**** BRANO PROPOSTO ****
Paesi
extra-europei nel IV-V secolo
Paesi extra-europei nel IV-V secolo
I cristiani extra-europei
Dalla Siria cristiana proviene il primo grande scrittore di
questa regione, Afraate (sec. IV) che fu detto il "sapiente persiano".
L'apogeo della letteratura siriaca si ha con il diacono Efrem
(nato a Nisibi nel 306, morì a Edessa nel c.373) detto
l'"arpa dello spirito santo", che domina tutta la lirica ed è
uno dei maggiori prosatori: egli, che fu anche vescovo, scrisse
soprattutto in siriaco ma conosceva la lingua greca e fu influenzato
dalla retorica ellenistica. Scrisse Inni, Sermoni e Commentari
ai libri dell'Antico Testamento. Nel 451, con il concilio di Calcedonia,
la chiesa siriaca si divise in due tronconi: occidentali giacobiti
e monofisiti, e orientali nestoriani.
Tra IV e V secolo è anche l'apogeo della letteratura cristiana
copta. Il copto (dall'arabo qubt =egiziano) era una lingua, corrispondente
all'ultima fase dell'antico egiziano, suddivisa in quattro dialetti
letterari: parlata dal volgo, adottò invece della troppo
complicata scrittura demotica, l'alfabeto greco cui furono aggiunte
alcune lettere; la letteratura copta nacque dall'incontro tra
l'autoctona cultura egiziana e il cristianesimo, la gnosi e il
giudaismo. Il suo sviluppo influì in modo decisivo sulla
separazione della chiesa egiziana monofisita da quella di Bisanzio
(ortodossa): la cultura cristiana copta rappresentò così
la reazione nazionale e religiosa al dominio politico religioso
e linguistico dell'impero d'oriente. Aspetto nazionalista e vicinanza
con la lingua del popolo permisero la diffusione della cultura
in più larghi strati della popolazione.
**** DATI ****
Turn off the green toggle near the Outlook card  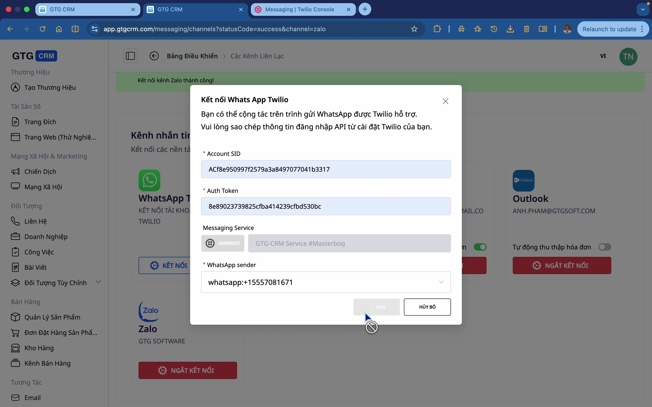point(480,247)
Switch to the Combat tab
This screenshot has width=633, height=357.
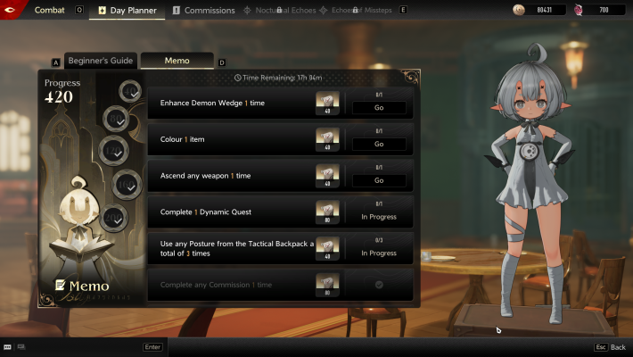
****
● **CONSEGNA**
Trascrivi per intero il brano sui cristiani extra-europei nel IV-V secolo, riproducendone ogni parola senza modifiche.

● **RISPOSTA**
Paesi
extra-europei nel IV-V secolo
Paesi extra-europei nel IV-V secolo
I cristiani extra-europei
Dalla Siria cristiana proviene il primo grande scrittore di
questa regione, Afraate (sec. IV) che fu detto il "sapiente persiano".
L'apogeo della letteratura siriaca si ha con il diacono Efrem
(nato a Nisibi nel 306, morì a Edessa nel c.373) detto
l'"arpa dello spirito santo", che domina tutta la lirica ed è
uno dei maggiori prosatori: egli, che fu anche vescovo, scrisse
soprattutto in siriaco ma conosceva la lingua greca e fu influenzato
dalla retorica ellenistica. Scrisse Inni, Sermoni e Commentari
ai libri dell'Antico Testamento. Nel 451, con il concilio di Calcedonia,
la chiesa siriaca si divise in due tronconi: occidentali giacobiti
e monofisiti, e orientali nestoriani.
Tra IV e V secolo è anche l'apogeo della letteratura cristiana
copta. Il copto (dall'arabo qubt =egiziano) era una lingua, corrispondente
all'ultima fase dell'antico egiziano, suddivisa in quattro dialetti
letterari: parlata dal volgo, adottò invece della troppo
complicata scrittura demotica, l'alfabeto greco cui furono aggiunte
alcune lettere; la letteratura copta nacque dall'incontro tra
l'autoctona cultura egiziana e il cristianesimo, la gnosi e il
giudaismo. Il suo sviluppo influì in modo decisivo sulla
separazione della chiesa egiziana monofisita da quella di Bisanzio
(ortodossa): la cultura cristiana copta rappresentò così
la reazione nazionale e religiosa al dominio politico religioso
e linguistico dell'impero d'oriente. Aspetto nazionalista e vicinanza
con la lingua del popolo permisero la diffusione della cultura
in più larghi strati della popolazione.